▶ **Page**:
* * * *

In this example, we illustrate in dimension \inputDim = 1 the ratio of uniforms algorithm to sample a distribution which probability density function is known up to a normalization factor.

Consider a scalar distribution whose probability density function p is known up to a normalization factor: let f: \Rset \rightarrow \Rset^+ be a function such that p(x) = cf(x) for all x \in \Rset with c \in \Rset^+_*.

Let r \in \Rset^+_*. Let A_{f,r} be the domain defined by:

A_{f,r} = \left\{ (u, v) \in \Rset^2 \, |\, 0 \leq u \leq f\left(\dfrac{v}{u^r}\right)^{\frac{1}{1+r}}\right \}

The Lebesgue measure of A_{f,r} is equal to \dfrac{1}{c(1+r)}.

Let (U, V) be a random variable uniformly distributed on A_{f,r}. Then, X = \dfrac{V}{U^r} is a random variable on \Rset distributed according to p.

* * * *

▶ **Supplied information**:
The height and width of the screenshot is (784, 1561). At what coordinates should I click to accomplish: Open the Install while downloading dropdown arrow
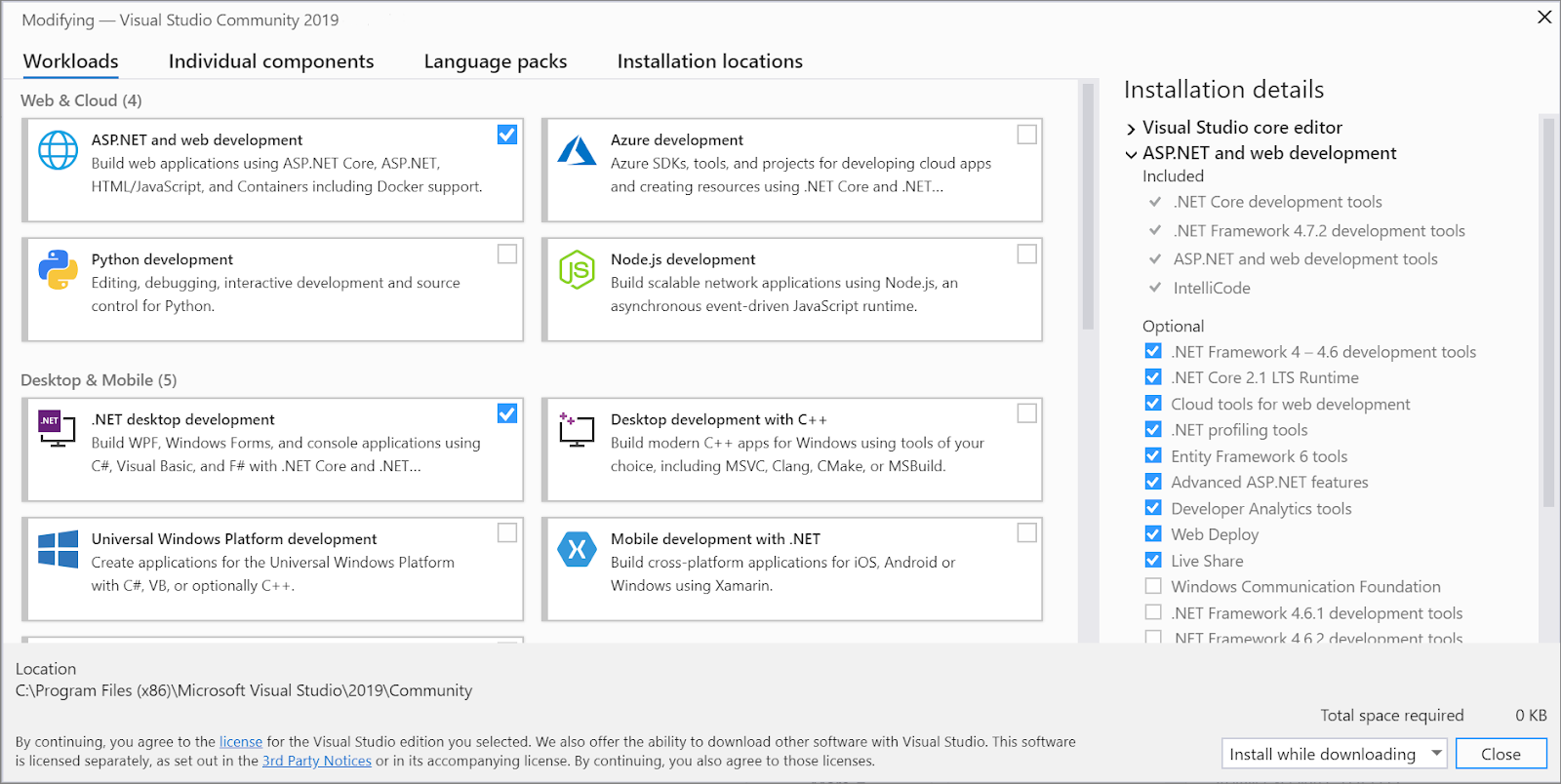pyautogui.click(x=1436, y=753)
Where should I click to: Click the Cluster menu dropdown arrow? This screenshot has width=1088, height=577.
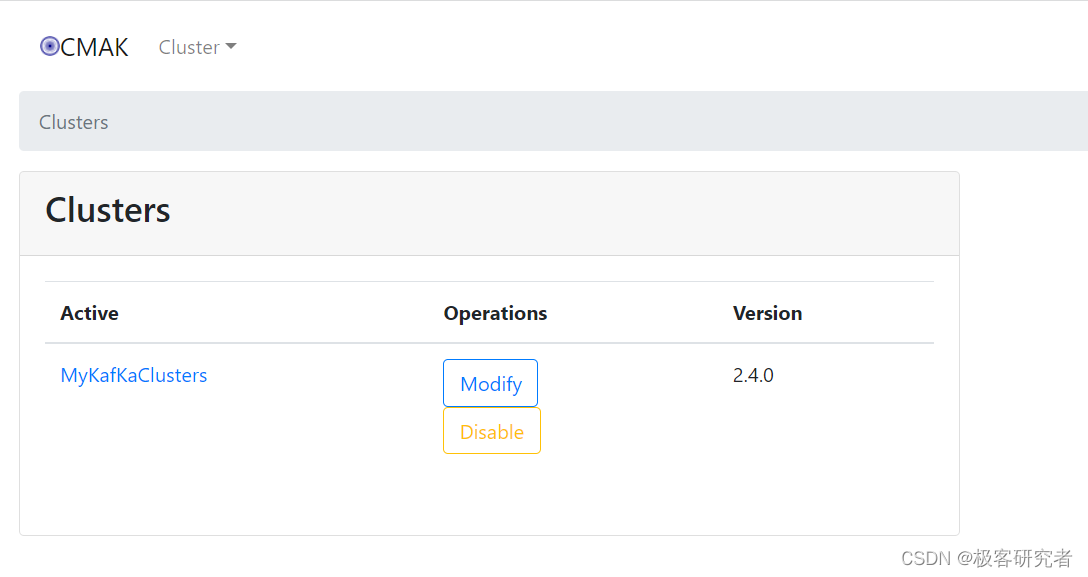click(231, 47)
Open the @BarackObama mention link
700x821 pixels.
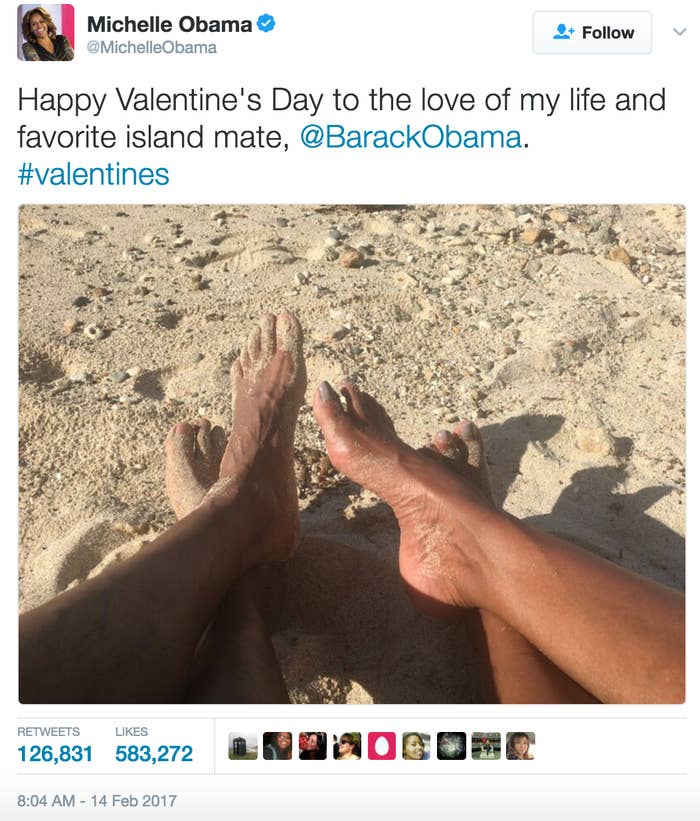(x=410, y=137)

* * * *

▶ **Directives**:
A - Name every symbol that the ratio-of-uniforms text introduces with the word "Let".
B - From the ratio-of-uniforms text, extract everything from "The Lebesgue measure" down to "according to p.".

▶ **Task results**:
A - f, r, A_{f,r}, (U, V)

B -
The Lebesgue measure of A_{f,r} is equal to \dfrac{1}{c(1+r)}.

Let (U, V) be a random variable uniformly distributed on A_{f,r}. Then, X = \dfrac{V}{U^r} is a random variable on \Rset distributed according to p.